A participação será coordenada pela Agência de Desenvolvimento Econômico do Amapá (Agência Amapá), que terá como um dos principais focos a divulgação das possibilidades relacionadas à Margem Equatorial e à formação de uma cadeia econômica ligada aos setores de petróleo e gás.
Considerada pelo Instituto Brasileiro de Petróleo, Gás e Biocombustíveis (IBP) como o “maior festival de energia do planeta”, a ROG.e 2026 será realizada no Riocentro e deve reunir cerca de 75 mil participantes, 650 empresas expositoras, 13 pavilhões internacionais e mais de 600 horas de conteúdo.
O evento reúne empresas, investidores, operadores, fornecedores e representantes do setor energético nacional e internacional. Para o Amapá, a programação será utilizada como espaço para divulgar projetos, apresentar informações sobre o Estado e estabelecer contatos com empresas interessadas em atuar na região.
Entre os assuntos que serão apresentados estão as oportunidades relacionadas à Margem Equatorial, além de logística, infraestrutura e desenvolvimento de fornecedores e serviços ligados à cadeia de petróleo e gás.

Segundo o presidente da Agência Amapá, Wandenberg Pitaluga, a presença no evento permite aproximar o Estado de empresas e investidores do setor.
“Estamos levando o Amapá para um ambiente onde estão os grandes investidores, operadores e fornecedores da indústria de energia. Nosso objetivo é apresentar o Estado não apenas pelo seu potencial, mas pelas oportunidades concretas que já existem e pelas condições que estamos construindo para receber novos investimentos”, afirmou.
Pitaluga também destacou que a estratégia considera os possíveis impactos da expansão da atividade energética na região, incluindo a necessidade de preparar o Estado para uma eventual ampliação da cadeia produtiva.

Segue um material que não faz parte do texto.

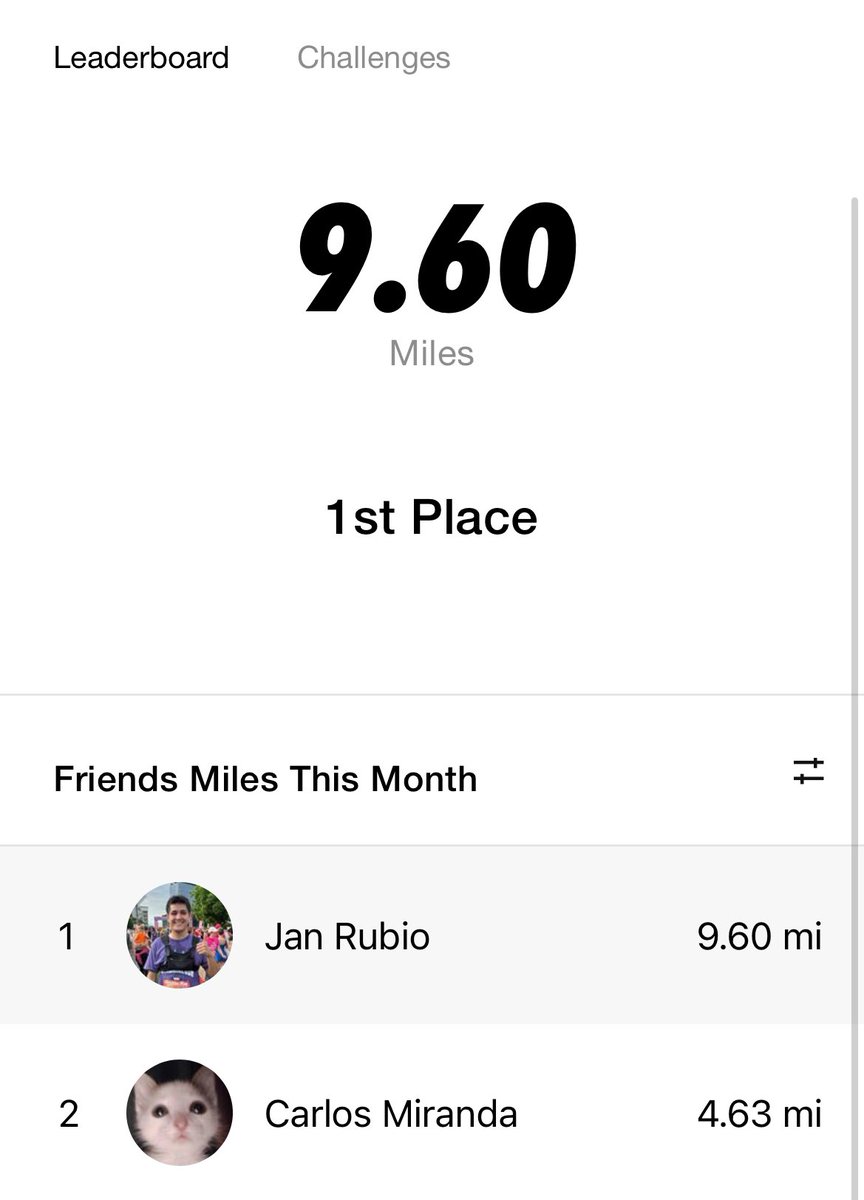Click the Friends Miles This Month heading
The image size is (864, 1200).
(x=265, y=779)
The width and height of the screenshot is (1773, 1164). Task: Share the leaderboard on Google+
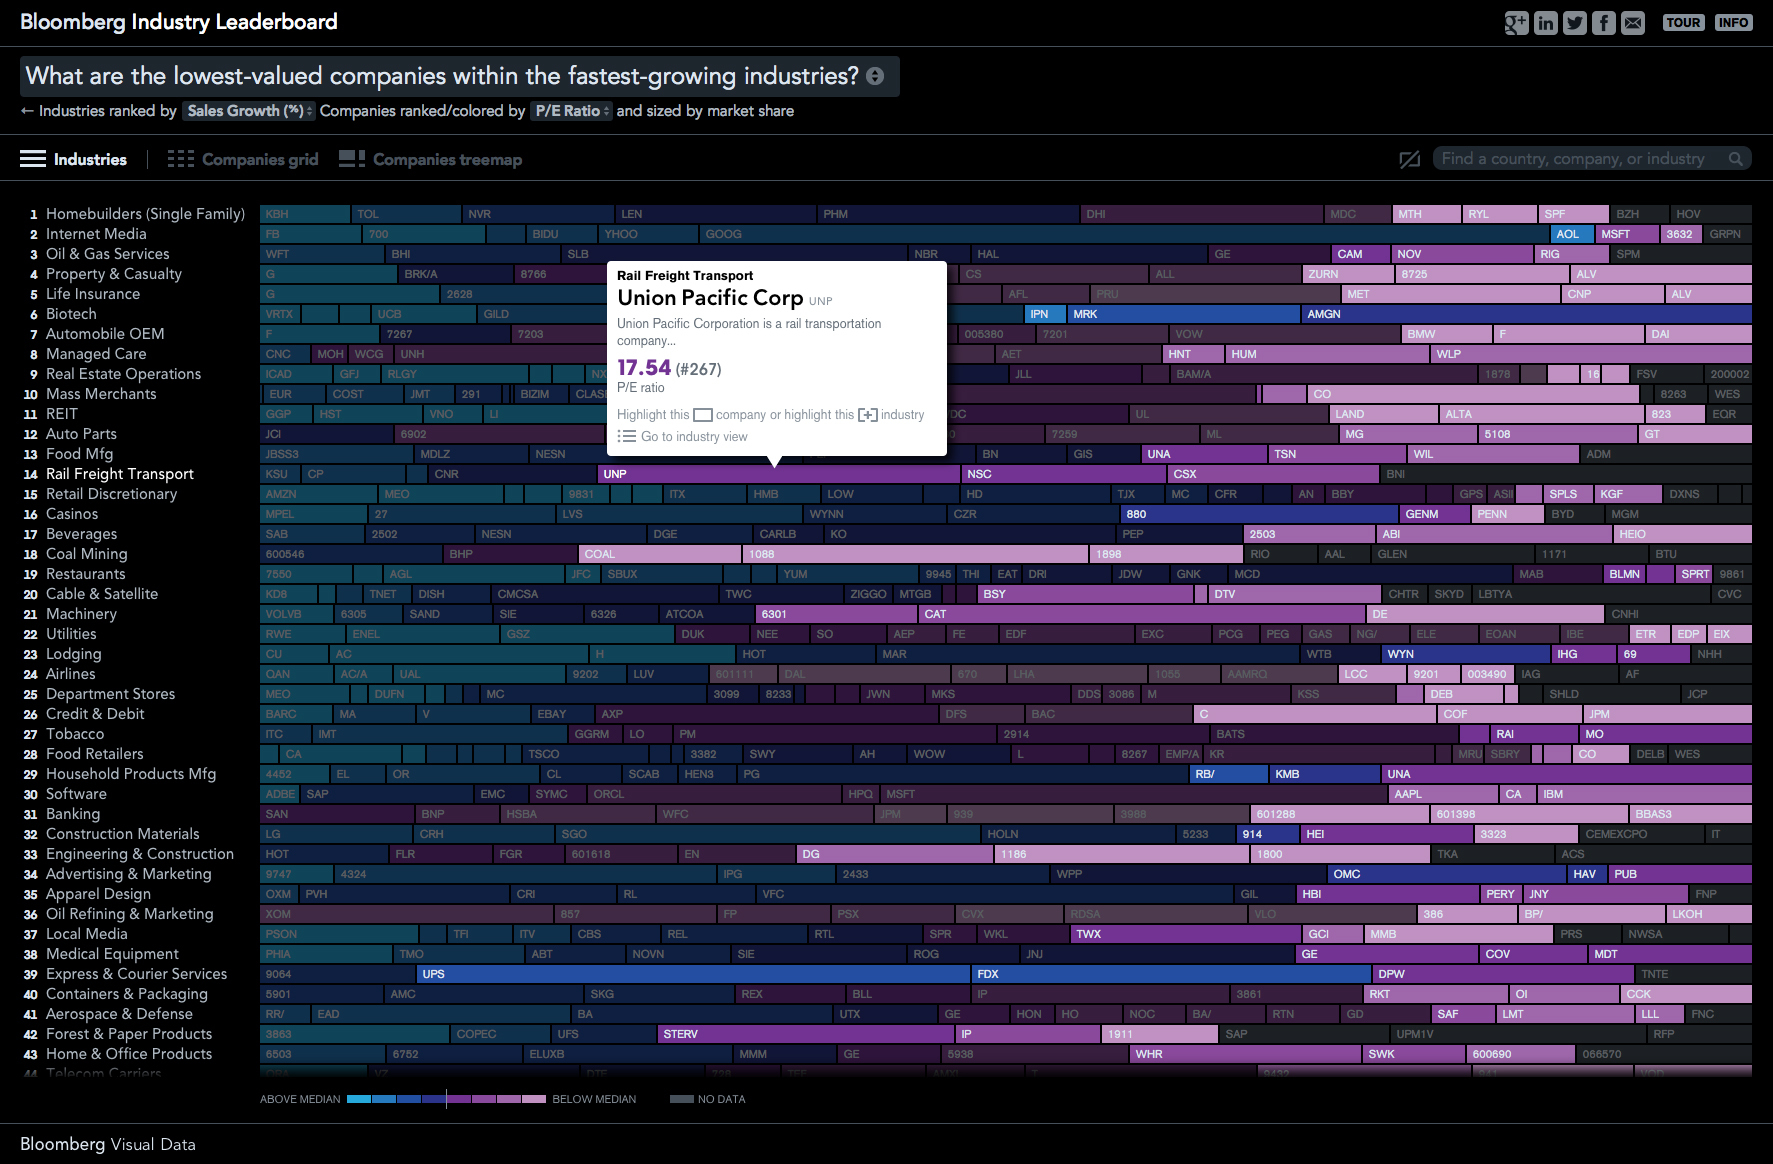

“O Amapá não quer esperar os investimentos chegarem para começar a se preparar. Estamos trabalhando para que o Estado esteja pronto, com uma estratégia de atração de investimentos e uma visão de cadeia produtiva. A oportunidade não está somente na exploração de petróleo e gás, mas em toda a estrutura de serviços, logística, fornecedores, tecnologia e qualificação que pode surgir a partir desse novo cenário”, declarou.
A participação na ROG.e faz parte de uma agenda da Agência Amapá voltada ao setor energético. Em 2026, o presidente da instituição participou da Offshore Technology Conference (OTC), em Houston, nos Estados Unidos, e do Amazon Energy, em Belém, onde foram discutidas questões relacionadas à Margem Equatorial e às oportunidades para a indústria de petróleo e gás na região.
Posição geográfica
Durante o evento, a Agência Amapá também pretende destacar a localização do Estado na costa norte brasileira e sua proximidade com mercados da América do Sul e do Caribe como fatores relacionados às oportunidades de negócios e investimentos.
“Estamos construindo uma posição estratégica para o Amapá. Quando empresas e investidores discutem a expansão da fronteira energética brasileira, queremos que o nosso Estado esteja entre os primeiros lugares considerados. A ROG.e é uma oportunidade para transformar a visibilidade em relacionamento e relacionamento em negócios”, completou Wandenberg.
A ROG.e 2026 terá 117 mil metros quadrados de área total, sendo 22 mil metros quadrados destinados à exposição. A programação contará com debates sobre segurança energética, inovação, investimentos, transição energética, descarbonização, tecnologia e cadeia de suprimentos, além de rodadas de negócios e espaços destinados à conexão entre empresas e investidores.